**What is being asked**
Carry on the article about Romania's new electricity market restrictions and their effect on renewable energy producers, beginning after its final sentence.
### Text segment ###
New restrictions on the electricity market and their effect on the RES producers
Loredana Vlăsceanu December 2022
New legal provisions
2022 has been a busy year for the Romanian legislator: many new normative acts have been enacted which streamlined (rather limited) the emerging market of green energy producers and energy producers in general.
Recently, on 23 November, the Deputies Chamber passed the Law for the approval (with amendments), of the renowned Emergency Government Ordinance 119/2022 (“EGO 119” and, respectively, the “Approval Law”), which has now been sent for promulgation. EGO 119 is famous, among others, for introducing as of 1 September 2022 the contribution to the Energy Transition Fund (i.e. the so-called “solidarity contribution”). EGO 119 was just a follow up of the Emergency Government Ordinance 27/2022 (entered into force in March 2022) which first capped the prices for end consumers and introduced an extraordinary tax for the energy producers.
This is not unusual as extraordinary measures have also been imposed at EU level through the Council Regulation 1854/2022 (the “Efficiency Regulation”) passed on 6 October in order to address the high energy prices.
The new enactments, primarily aiming to regulate solidarity measures for the end consumers faced with the continuously increasing energy prices, have nevertheless substantial impact on the green energy producers (as below detailed).
Solidarity tax
EGO 119 replaced the tax imposed on electricity producers under EGO 27/2022 (i.e. 80% on the sale prices exceeding 450 lei/MWh) with a contribution to the Energy Transition Fund (the "Solidarity Contribution") and imposed such Solidarity Contribution also on revenues obtained by the energy producers from trading activities on the wholesale market. Such Contribution is applicable (for the time being) for the period 1 September 2022 – 31 August 2023. If the Approval Law is promulgated under the current form, such period is extended until 31 March 2025.
Thus, as of 1 September 2022, energy producers will have to pay the Solidarity Contribution equalling the net sale revenues exceeding 450 lei/MWh.
Based on EGO 119, the net sale revenues are computed by deducting from the monthly gross revenues the monthly costs incurred with the acquisition of electricity for physical delivery transaction, including balancing costs and cost of CO2 certificates. Expenses related to the electricity production are excluded from the monthly costs.
Once the Approval Law will enter into force, the deductible costs will be the balancing costs, in a maximum percentage of 5% of the value of the electricity with physical delivery from own production, the expenses based on contracts with derivatives from the energy field (hedging) and the expenses with CO2 certificates related to electricity produced and sold under other conditions than through the mechanism preferred to under Annex 11 of EGO 27/2022.
### Collected data ###
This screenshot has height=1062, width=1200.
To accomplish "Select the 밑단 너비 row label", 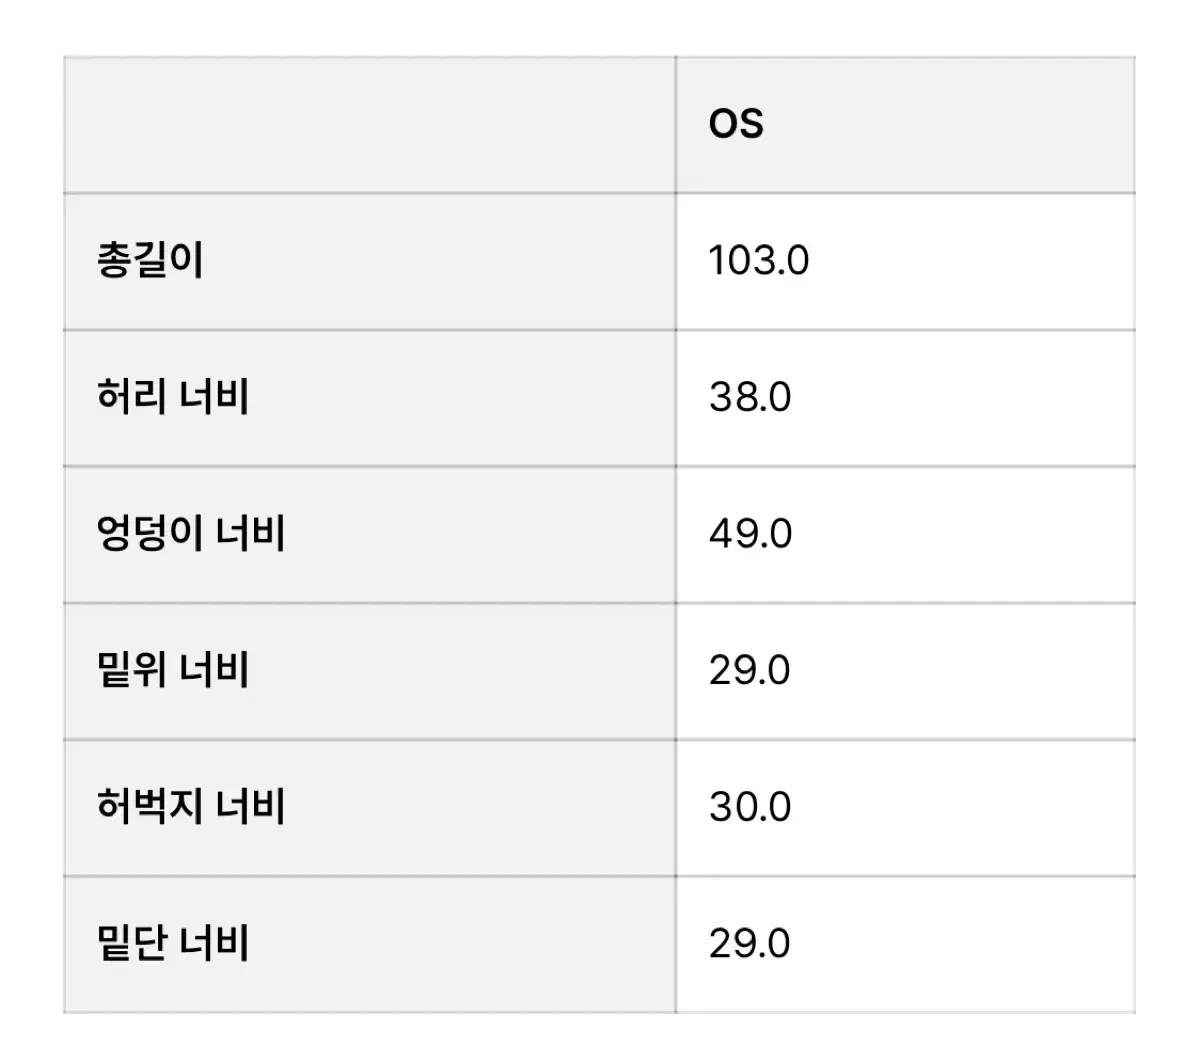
###
**Task output**
It is important to mention that the Solidarity Contribution does not apply to capacities commissioned after 1 September 2022. In addition, following the entry into force of the Approval Law, also capacities commissioned between 1 April 2022 and 1 September 2022 will be exempted from this contribution.
Selling restrictions
As per the initial form of EGO 119, starting with 1 September 2022, energy producers were bound to sell all their available energy with delivery until 31 December 2022 based on directly negotiated bilateral power purchase agreements to suppliers of end consumers and to distribution and transmission system operators. Such provision was repealed on November 11.
The initial draft of the Approval Law, as passed by the Senate, contained the proposal to reinsert this obligation but removing the 31 December 2022 deadline and limiting to 70% the energy that the electricity producers are obliged to sell through directly negotiated bilateral PPAs. The final form of the Approval Law, as passed by the Deputies Chamber and sent for promulgation, no longer contains this restriction.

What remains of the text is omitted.